The decision to limit model complexity for the sake of interpretability is often portrayed as a tradeoff with model accuracy. You may find figures look like the above but replacing flexibility with accuracy. The basis for this argument is the assumption that more complex models have higher accuracy than simpler ones. Yet, this assumption is not always true. In many modelling contexts, interpretable models can be designed to achieve the same or comparable levels of accuracy as models that would be considered uninterpretable. Significant research efforts are underway to advance the field of interpretable machine learning. Over time, these research efforts can be expected to further reduce the range of contexts in which interpretability-accuracy tradeoffs are perceived to exist.
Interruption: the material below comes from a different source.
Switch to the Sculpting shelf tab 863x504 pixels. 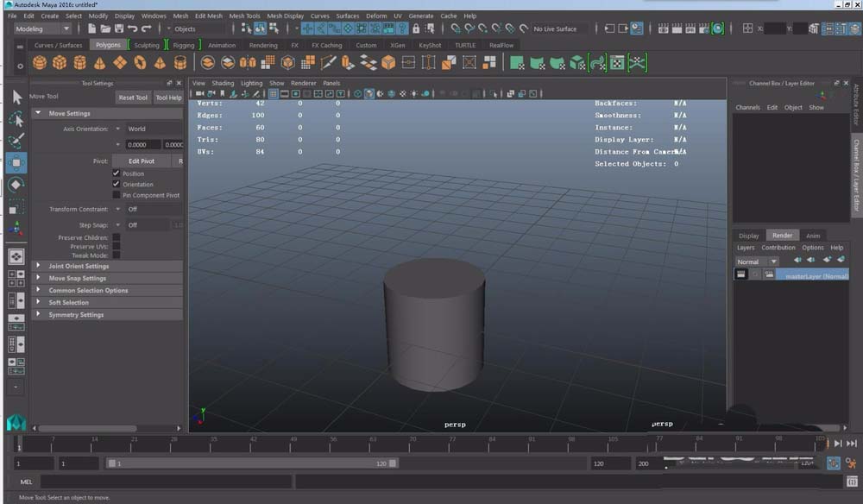tap(147, 45)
Decisions in favour of interpretability do not necessarily come at the expense of accuracy. Where trade-offs between interpretability and accuracy do exist, it may be preferable to accept a lower level of accuracy in the interest of enabling direct interpretation by system developers and other relevant actors. Conversely, where uninterpretable models are being used, it is important to be mindful of the limitations of explainability methods. Ignoring these limitations risks having a false sense of understanding, potentially resulting in misplaced trust in ML systems and unexpected harmful outcomes. Governance arrangements play a key role when it comes to choosing appropriate types of models.
1.4.8. Other trade-offs¶
There can be reasons for not making some types of information about ML systems accessible to certain stakeholders. Such reasons often play a prominent role in discussions about the disclosure of information to external stakeholders in particular. The applicability of such countervailing reasons is context dependent. In particular, these reasons, where relevant, do not speak against the disclosure of system logic and process information in a wholesale manner. Instead, they typically apply to the disclosure of specific types of information (e.g. specific aspects of system logic information rather than all types of system logic information) to specific types of stakeholders (e.g. customers rather than all external stakeholders), for specific types of use cases.
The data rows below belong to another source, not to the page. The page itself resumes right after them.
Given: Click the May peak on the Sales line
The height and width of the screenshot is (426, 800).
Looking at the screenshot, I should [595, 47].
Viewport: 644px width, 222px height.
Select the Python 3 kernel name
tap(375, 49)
In addition, disclosing information that is irrelevant or excessively detailed in response to stakeholders’ questions may generate undue distrust. Avoiding ‘information overload’ is one possible reason against the disclosure of some types of information to certain stakeholders.
Three other potential reasons are worth noting:
Preventing system manipulation or ‘gaming’: In some cases, firms employing ML systems may seek to protect certain aspects of information to prevent the subversion of these systems. In the case of fraud detection systems, for instance, preventing adversarial actors from finding ways to evade detection can speak against disclosing information about system logic or the data used to customers. Yet, this countervailing reason does not necessarily apply to the disclosure of the same information to regulators, or the disclosure of other types of information to customers.
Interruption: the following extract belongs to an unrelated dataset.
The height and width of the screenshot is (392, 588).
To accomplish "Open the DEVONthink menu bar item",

Protecting commercially sensitive information: Certain types of information may be considered commercially sensitive by the firm employing an ML system or by third-party providers involved in the system’s development. For example, an investment management firm that relies on proprietary ML systems to identify profitable investment opportunities has an interest to protect the competitive advantage enabled by these systems. Similarly, third-party providers may want to protect the IP contained in their products. As such, firms may be reluctant to disclose information that is central to their commercial success. Once again, however, this reason typically only applies to specific types of information (eg details of a system’s logic or proprietary source code) and their disclosure to certain stakeholders.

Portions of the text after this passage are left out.